The basic equation is

OPS = OBP + SLG \,

where OBP is on-base percentage and SLG is slugging average. These averages are defined

SLG = \frac{TB} {AB}

and

OBP = \frac{H+BB+HBP} {AB+BB+SF+HBP}

where:

In one equation, OPS can be represented as:

OPS = \frac{AB*(H+BB+HBP)+TB*(AB+BB+SF+HBP)}{AB*(AB+BB+SF+HBP)}

Interpretation of OPS[edit]

OPS does not present a complete picture of a player's offensive contributions. Factors such as baserunning, basestealing, and the leverage/timeliness of performance are not considered.

More expansive sabermetric measurements do attempt to incorporate some or all of the abovementioned factors. Nonetheless, even though it does not include them, OPS correlates quite well with team run scoring.

Other sabermetric stats, such as runs created and Wins Above Replacement, attempt to express a player's contribution directly in terms of runs and/or wins. However, a player's OPS does not have a simple intrinsic meaning.

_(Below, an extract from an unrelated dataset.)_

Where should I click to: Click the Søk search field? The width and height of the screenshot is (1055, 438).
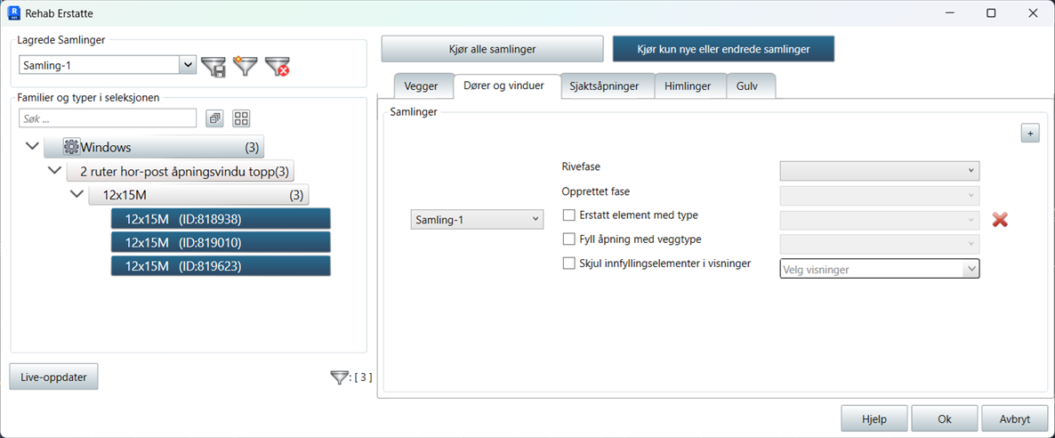click(108, 118)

OPS is a convenient calculation, but presents several issues. OPS weighs on-base percentage and slugging average equally. However, on-base percentage correlates better with scoring runs.[2] Statistics such as wOBA build on this distinction using linear weights. Additionally, the components of OPS are not typically equal (league-average slugging percentages are usually 75-100 points higher than league-average on-base percentages). As a point of reference, the OPS for all of Major League Baseball in 2008 was .749.[3] Furthermore, despite being based on two already well-established stats and thus easy to calculate, the calculation does not follow mathematical rules of addition with fractions; i.e., the denominator for on-base percentage is plate appearances while the denominator for slugging percentage is at bats.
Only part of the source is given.